- [Your instructions] Beginning with the first line, please return the entries exactly through the line that contains "Weddings (106, 2420)", and leave out all later lines.

- [Entries shown]
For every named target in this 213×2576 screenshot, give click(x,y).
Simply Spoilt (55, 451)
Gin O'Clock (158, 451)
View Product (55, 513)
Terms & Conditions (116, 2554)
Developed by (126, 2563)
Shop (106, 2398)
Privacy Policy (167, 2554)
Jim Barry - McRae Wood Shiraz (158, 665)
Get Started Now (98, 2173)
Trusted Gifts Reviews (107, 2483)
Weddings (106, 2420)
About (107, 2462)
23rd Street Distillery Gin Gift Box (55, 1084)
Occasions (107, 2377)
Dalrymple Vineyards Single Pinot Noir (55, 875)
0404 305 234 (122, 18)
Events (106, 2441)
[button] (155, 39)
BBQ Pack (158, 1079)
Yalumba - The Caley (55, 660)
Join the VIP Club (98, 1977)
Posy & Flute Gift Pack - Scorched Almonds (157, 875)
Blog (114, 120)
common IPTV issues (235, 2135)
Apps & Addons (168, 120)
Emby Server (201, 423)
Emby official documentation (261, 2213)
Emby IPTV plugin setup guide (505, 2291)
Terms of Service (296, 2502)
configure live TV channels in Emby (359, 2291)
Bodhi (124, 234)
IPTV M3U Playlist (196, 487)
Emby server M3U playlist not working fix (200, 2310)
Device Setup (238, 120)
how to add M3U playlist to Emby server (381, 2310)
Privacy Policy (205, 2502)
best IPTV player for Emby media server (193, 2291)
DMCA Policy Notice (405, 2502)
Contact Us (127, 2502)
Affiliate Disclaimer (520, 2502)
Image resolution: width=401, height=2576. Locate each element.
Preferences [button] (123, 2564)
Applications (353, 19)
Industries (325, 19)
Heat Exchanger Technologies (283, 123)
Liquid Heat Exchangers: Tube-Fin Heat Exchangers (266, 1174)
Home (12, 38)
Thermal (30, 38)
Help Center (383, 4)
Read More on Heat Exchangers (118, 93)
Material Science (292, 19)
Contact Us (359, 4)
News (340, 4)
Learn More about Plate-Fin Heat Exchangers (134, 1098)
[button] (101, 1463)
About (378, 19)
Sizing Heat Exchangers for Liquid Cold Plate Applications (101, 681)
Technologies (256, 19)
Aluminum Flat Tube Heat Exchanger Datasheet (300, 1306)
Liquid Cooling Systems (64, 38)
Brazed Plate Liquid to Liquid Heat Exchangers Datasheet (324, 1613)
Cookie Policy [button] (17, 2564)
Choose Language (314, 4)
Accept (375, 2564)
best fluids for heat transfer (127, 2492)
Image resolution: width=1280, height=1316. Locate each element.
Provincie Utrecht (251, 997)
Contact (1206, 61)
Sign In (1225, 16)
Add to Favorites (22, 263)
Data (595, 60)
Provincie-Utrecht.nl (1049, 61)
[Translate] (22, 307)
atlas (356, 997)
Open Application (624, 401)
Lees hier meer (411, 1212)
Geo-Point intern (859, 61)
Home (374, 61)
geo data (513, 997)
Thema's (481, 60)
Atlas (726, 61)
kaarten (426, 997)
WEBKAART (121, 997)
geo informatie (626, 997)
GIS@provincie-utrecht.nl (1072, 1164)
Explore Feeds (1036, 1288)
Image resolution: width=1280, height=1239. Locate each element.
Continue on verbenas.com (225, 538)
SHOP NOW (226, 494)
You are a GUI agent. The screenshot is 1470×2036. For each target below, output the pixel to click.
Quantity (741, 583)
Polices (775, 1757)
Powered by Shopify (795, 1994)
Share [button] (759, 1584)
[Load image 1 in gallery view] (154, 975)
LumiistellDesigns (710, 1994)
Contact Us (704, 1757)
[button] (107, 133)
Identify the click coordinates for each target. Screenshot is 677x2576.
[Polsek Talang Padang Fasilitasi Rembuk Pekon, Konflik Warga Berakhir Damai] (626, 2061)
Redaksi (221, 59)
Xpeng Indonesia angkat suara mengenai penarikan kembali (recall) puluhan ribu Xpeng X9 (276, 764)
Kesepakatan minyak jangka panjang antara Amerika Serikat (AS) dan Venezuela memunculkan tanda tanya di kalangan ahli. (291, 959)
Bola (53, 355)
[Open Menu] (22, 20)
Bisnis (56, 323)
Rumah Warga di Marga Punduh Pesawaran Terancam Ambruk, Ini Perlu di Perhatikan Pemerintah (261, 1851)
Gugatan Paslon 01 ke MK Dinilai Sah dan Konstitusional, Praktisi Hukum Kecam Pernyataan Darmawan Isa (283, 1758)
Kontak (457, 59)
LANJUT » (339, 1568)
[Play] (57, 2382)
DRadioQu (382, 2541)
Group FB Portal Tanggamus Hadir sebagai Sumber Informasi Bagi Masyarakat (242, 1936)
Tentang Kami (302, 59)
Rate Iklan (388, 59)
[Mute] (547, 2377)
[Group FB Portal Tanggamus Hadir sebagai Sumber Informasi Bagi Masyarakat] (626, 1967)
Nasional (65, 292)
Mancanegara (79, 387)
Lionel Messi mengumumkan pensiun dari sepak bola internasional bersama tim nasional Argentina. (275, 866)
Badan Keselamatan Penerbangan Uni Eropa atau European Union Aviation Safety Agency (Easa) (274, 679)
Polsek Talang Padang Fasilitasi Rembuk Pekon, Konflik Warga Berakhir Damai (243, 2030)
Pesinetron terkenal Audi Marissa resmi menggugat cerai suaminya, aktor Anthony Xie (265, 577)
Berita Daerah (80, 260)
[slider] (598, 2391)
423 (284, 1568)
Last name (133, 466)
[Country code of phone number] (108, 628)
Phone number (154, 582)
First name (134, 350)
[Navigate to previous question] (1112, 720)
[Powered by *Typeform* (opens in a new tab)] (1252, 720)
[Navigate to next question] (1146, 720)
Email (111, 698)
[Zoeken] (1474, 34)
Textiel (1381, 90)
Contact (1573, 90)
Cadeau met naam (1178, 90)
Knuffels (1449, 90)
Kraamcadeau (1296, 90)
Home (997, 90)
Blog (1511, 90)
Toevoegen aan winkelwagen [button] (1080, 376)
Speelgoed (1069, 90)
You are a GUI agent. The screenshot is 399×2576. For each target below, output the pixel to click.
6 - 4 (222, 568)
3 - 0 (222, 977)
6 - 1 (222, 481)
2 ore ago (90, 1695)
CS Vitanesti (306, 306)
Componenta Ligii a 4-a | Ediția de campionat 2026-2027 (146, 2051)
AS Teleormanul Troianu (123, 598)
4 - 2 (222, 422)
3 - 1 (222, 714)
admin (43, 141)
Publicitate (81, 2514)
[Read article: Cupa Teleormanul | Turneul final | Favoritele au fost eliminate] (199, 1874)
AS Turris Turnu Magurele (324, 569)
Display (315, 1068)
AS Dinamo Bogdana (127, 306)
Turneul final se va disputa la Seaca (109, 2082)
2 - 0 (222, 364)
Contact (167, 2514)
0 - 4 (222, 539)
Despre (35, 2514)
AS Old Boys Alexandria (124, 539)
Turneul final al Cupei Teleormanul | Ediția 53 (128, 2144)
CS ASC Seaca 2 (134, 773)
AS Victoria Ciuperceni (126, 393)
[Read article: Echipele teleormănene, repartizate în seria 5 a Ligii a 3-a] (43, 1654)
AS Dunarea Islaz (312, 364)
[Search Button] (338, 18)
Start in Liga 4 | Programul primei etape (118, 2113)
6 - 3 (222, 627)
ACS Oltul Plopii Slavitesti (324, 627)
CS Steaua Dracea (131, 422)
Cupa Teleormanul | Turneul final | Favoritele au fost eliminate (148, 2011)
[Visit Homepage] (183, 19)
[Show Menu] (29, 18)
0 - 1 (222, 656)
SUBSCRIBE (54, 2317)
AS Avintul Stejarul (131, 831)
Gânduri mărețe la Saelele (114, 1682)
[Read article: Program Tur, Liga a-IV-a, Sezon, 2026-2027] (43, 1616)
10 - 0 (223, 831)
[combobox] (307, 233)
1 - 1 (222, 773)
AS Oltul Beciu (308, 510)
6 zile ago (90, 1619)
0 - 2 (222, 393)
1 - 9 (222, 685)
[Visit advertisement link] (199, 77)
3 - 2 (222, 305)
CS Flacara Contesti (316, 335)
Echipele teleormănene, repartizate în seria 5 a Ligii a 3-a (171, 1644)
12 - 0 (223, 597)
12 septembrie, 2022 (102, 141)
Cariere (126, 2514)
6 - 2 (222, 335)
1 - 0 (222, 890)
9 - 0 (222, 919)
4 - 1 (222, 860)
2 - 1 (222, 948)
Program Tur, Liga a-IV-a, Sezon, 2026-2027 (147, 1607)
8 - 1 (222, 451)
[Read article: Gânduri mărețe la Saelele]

- [Solution below]
For every named target in this 213×2576 screenshot, give click(x,y).
Simply Spoilt (55, 451)
Gin O'Clock (158, 451)
View Product (55, 513)
Terms & Conditions (116, 2554)
Developed by (126, 2563)
Shop (106, 2398)
Privacy Policy (167, 2554)
Jim Barry - McRae Wood Shiraz (158, 665)
Get Started Now (98, 2173)
Trusted Gifts Reviews (107, 2483)
Weddings (106, 2420)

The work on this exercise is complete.